Homos : une victoire qui fait l’exception
Justice. Une couple de femmes séparées a obtenu l’autorité parentale partagée.
Marie-Joëlle Gros
C’est une victoire de plus. La cour d’appel de Paris vient d’accorder l’autorité parentale partagée à un couple de femmes qui se sont séparées en 2005, après dix années passées ensemble. Depuis leur rupture, elles ont organisé « d’un commun accord» la vie de leurs deux enfants (portés seulement par l’une). Cette bonne entente entre elles, confirmée par la volonté de la mère biologique d’accorder l’autorité parentale partagée à son ex-compagne, a convaincu la cour. «Sans ce climat bienveillant entre elles, qui permet une vie stable aux enfants depuis six ans, cette victoire n’aurait pas été possible», souligne Caroline Mécary, leur avocate.
C’est la deuxième fois que la justice accorde l’autorité parentale partagée à un couple homosexuel séparé, après l’arrêt de la cour d’appel de Rennes du 30 octobre 2009. Concrètement, la mère «sociale» dispose désormais des mêmes droits que la mère biologique : elle peut voyager à l’étranger avec les enfants, donner son feu vert à une décision médicale, etc. L’arrêt parisien devrait faire jurisprudence car le ministère public ne s’est pas pourvu en cassation. C’est d’ailleurs dans l’attente de l’expiration de ce délai que l’arrêt, rendu le 1er décembre, n’avait pas été rendu public. «Mais un important aléa juridique demeure, note Caroline Mécary. Comme c’est au bon vouloir du juge, des décisions inverses continueront de tomber tant que la loi ne sera pas modifiée en France.» La cour d’appel de Nancy a en effet refusé dans un arrêt du 10 février un droit de visite et d’hébergement à une mère sociale séparée d’une mère biologique.

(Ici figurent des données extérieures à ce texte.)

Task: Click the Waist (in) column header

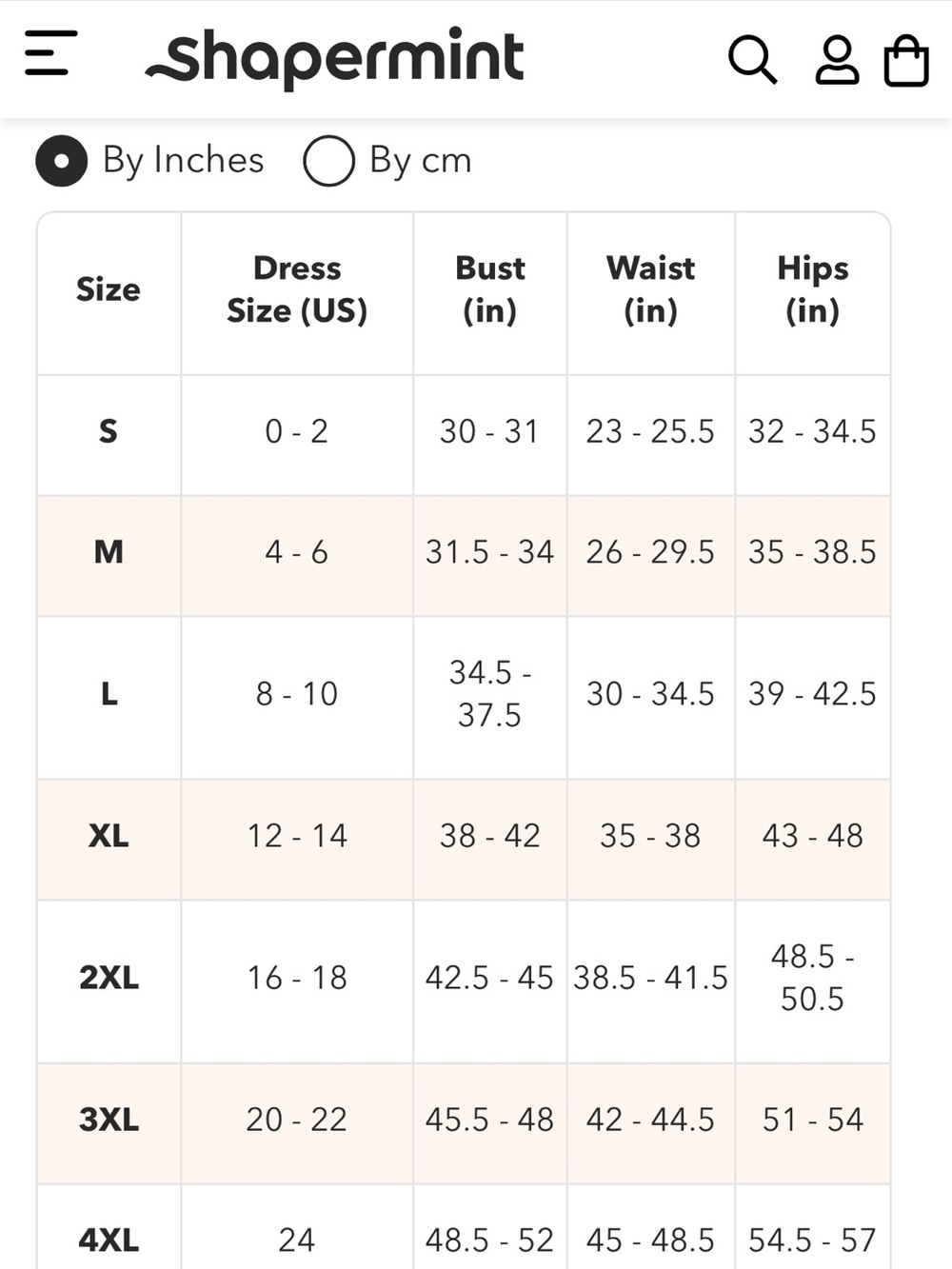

Face à cette «insécurité juridique» fréquemment dénoncée par les associations de parents homos, le Centre LGBT (lesbien, gai, bi et trans) de Paris-Ile-de-France a rappelé lui aussi, hier, qu’une modification législative devait intervenir. En effet, ces questions seraient réglées si la France autorisait l’adoption simple de l’enfant par le parent social. C’est déjà possible pour les hétérosexuels séparés. Dix pays européens (Belgique, Pays-Bas, Espagne, Royaume-Uni, etc.) ne s’encombrent pas de cette nuance entre couples hétéros ou homos. D’où l’impatience de certains : «Après les déclarations de Nicolas Sarkozy opposé au mariage homosexuel et à l’adoption, souligne l’avocate Caroline Mécary, si l’on veut que la loi change, il faut commencer par changer de majorité présidentielle et législative.»